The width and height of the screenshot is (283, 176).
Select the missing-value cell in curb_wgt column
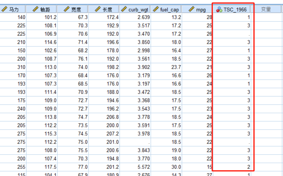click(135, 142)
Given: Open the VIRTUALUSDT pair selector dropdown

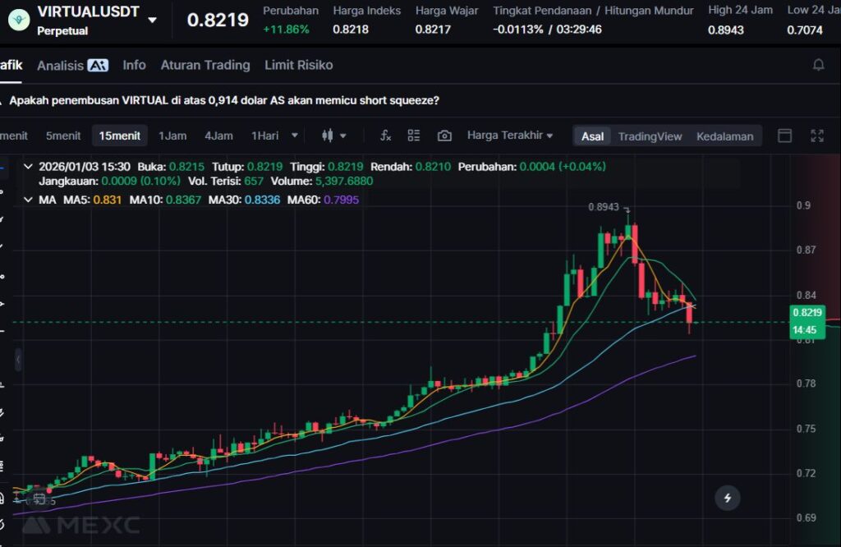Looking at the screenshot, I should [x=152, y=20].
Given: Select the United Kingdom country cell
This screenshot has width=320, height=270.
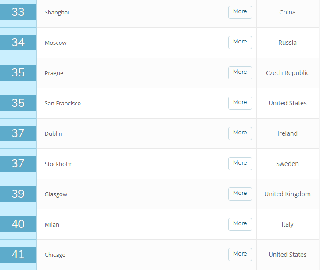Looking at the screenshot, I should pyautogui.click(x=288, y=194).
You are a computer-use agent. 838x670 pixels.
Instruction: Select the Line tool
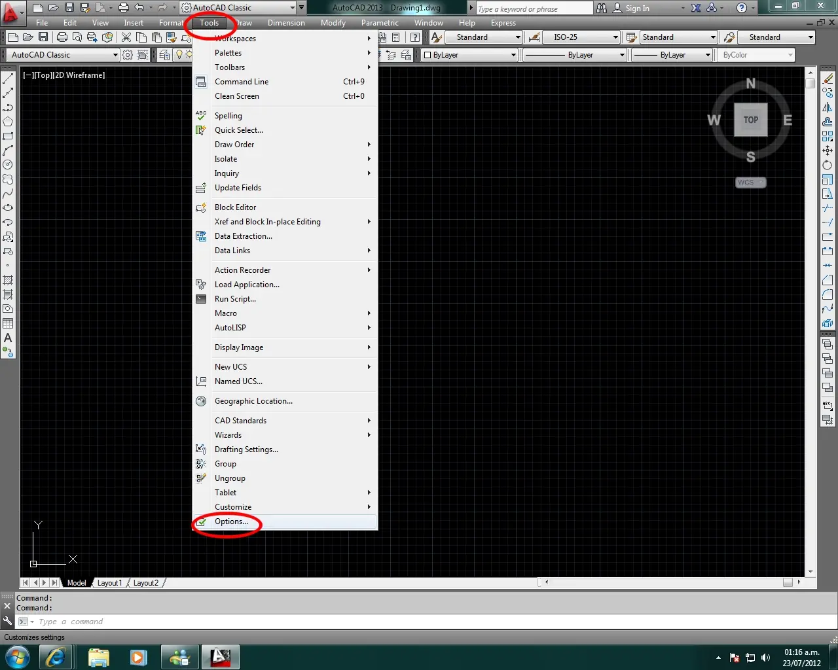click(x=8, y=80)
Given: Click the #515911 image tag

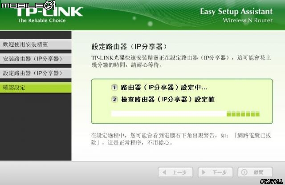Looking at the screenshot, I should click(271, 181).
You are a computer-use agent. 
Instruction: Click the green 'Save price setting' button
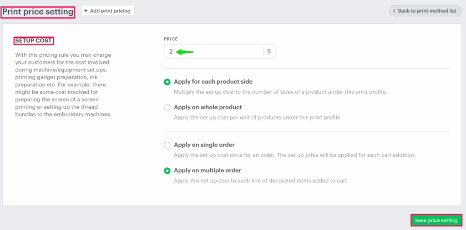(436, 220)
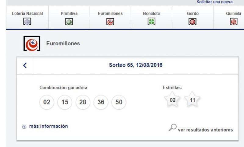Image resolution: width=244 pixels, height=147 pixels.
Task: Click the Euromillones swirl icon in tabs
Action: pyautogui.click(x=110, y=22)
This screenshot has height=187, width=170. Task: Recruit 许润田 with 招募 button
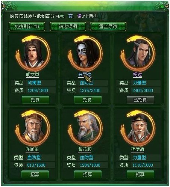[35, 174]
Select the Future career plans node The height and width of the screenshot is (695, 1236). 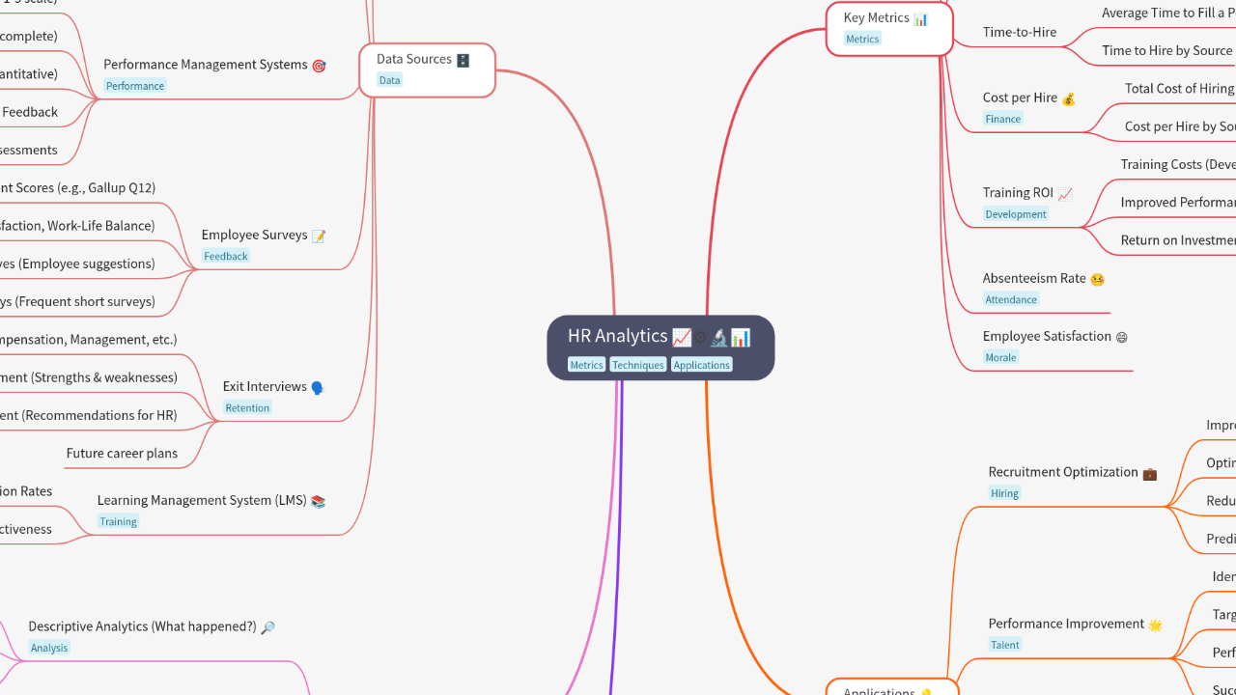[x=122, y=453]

Problem requirements
Please go through the data above and copy each line containing the word "computer".

Output of the exercise
You are a computer-use agent. 838x670 pixels.
You are a computer-use agent. 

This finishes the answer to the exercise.